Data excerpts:
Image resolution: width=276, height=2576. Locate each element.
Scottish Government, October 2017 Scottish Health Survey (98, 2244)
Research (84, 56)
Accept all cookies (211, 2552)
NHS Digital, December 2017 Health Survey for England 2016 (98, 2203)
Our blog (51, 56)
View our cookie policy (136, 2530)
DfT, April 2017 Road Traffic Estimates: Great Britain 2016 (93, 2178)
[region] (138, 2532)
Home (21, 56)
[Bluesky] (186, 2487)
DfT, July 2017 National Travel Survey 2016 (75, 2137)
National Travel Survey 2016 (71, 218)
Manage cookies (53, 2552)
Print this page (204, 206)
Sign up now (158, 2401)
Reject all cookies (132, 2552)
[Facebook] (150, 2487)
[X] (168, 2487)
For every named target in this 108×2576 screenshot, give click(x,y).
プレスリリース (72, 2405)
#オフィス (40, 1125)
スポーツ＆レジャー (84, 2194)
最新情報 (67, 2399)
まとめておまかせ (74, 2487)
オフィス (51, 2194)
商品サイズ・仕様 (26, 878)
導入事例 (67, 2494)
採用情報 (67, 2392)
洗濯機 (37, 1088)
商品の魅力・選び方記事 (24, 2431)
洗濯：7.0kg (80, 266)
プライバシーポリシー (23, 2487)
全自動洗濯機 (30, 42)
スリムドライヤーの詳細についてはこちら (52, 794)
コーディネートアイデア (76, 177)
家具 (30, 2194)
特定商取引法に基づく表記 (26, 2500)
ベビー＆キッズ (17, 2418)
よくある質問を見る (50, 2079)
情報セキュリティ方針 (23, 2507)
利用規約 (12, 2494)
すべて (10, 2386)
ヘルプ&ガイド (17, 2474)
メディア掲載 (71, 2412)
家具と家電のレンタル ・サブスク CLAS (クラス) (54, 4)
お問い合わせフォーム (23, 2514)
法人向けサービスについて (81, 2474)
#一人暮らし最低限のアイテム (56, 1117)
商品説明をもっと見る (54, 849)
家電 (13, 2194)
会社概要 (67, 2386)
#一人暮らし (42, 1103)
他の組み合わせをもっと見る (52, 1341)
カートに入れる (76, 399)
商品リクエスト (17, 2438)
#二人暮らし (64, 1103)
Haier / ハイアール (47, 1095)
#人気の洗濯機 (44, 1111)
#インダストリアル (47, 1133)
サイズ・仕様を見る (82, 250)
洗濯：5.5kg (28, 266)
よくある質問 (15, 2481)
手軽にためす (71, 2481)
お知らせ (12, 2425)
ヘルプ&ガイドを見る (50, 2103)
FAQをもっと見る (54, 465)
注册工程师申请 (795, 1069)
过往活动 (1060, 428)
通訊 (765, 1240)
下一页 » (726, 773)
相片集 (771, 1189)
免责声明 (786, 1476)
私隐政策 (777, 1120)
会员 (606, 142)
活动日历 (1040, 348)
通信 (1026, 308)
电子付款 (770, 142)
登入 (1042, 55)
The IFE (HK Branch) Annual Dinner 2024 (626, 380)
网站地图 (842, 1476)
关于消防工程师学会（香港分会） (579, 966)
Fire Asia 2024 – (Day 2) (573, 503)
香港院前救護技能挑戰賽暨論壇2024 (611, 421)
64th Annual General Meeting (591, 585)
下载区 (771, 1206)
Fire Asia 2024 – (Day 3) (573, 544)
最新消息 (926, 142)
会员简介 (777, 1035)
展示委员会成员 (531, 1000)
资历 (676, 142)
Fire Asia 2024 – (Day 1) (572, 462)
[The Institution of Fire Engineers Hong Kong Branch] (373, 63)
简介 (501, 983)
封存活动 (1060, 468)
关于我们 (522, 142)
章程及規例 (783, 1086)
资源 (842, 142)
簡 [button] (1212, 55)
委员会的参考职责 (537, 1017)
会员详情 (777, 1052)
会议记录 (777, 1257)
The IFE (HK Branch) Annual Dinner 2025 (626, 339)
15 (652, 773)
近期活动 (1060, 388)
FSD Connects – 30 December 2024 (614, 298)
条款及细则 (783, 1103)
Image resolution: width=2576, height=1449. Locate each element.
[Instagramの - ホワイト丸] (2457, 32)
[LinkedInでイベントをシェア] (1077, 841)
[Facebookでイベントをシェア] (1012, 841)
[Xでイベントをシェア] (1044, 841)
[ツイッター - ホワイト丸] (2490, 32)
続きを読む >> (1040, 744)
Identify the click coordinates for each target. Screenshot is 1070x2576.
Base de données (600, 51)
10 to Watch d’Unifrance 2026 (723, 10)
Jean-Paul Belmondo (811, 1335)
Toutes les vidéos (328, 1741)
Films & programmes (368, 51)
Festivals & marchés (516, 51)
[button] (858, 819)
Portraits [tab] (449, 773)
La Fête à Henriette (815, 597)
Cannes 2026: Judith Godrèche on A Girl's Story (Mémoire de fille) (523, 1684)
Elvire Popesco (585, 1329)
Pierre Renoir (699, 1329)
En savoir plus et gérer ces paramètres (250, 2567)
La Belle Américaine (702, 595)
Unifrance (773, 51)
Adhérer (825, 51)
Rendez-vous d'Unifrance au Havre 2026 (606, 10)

- [Exercise]
Your answer should be the exact lines above from the one with "Accept all cookies (211, 2552)" through the one with "#一人暮らし (42, 1103)", both included, and nothing besides.

- [Task answer]
Accept all cookies (211, 2552)
NHS Digital, December 2017 Health Survey for England 2016 (98, 2203)
Our blog (51, 56)
View our cookie policy (136, 2530)
DfT, April 2017 Road Traffic Estimates: Great Britain 2016 (93, 2178)
[region] (138, 2532)
Home (21, 56)
[Bluesky] (186, 2487)
DfT, July 2017 National Travel Survey 2016 (75, 2137)
National Travel Survey 2016 (71, 218)
Manage cookies (53, 2552)
Print this page (204, 206)
Sign up now (158, 2401)
Reject all cookies (132, 2552)
[Facebook] (150, 2487)
[X] (168, 2487)
For every named target in this 108×2576 screenshot, give click(x,y).
プレスリリース (72, 2405)
#オフィス (40, 1125)
スポーツ＆レジャー (84, 2194)
最新情報 (67, 2399)
まとめておまかせ (74, 2487)
オフィス (51, 2194)
商品サイズ・仕様 (26, 878)
導入事例 (67, 2494)
採用情報 (67, 2392)
洗濯機 (37, 1088)
商品の魅力・選び方記事 (24, 2431)
洗濯：7.0kg (80, 266)
プライバシーポリシー (23, 2487)
全自動洗濯機 (30, 42)
スリムドライヤーの詳細についてはこちら (52, 794)
コーディネートアイデア (76, 177)
家具 (30, 2194)
特定商取引法に基づく表記 (26, 2500)
ベビー＆キッズ (17, 2418)
よくある質問を見る (50, 2079)
情報セキュリティ方針 (23, 2507)
利用規約 (12, 2494)
すべて (10, 2386)
ヘルプ&ガイド (17, 2474)
メディア掲載 (71, 2412)
家具と家電のレンタル ・サブスク CLAS (クラス) (54, 4)
お問い合わせフォーム (23, 2514)
法人向けサービスについて (81, 2474)
#一人暮らし最低限のアイテム (56, 1117)
商品説明をもっと見る (54, 849)
家電 (13, 2194)
会社概要 (67, 2386)
#一人暮らし (42, 1103)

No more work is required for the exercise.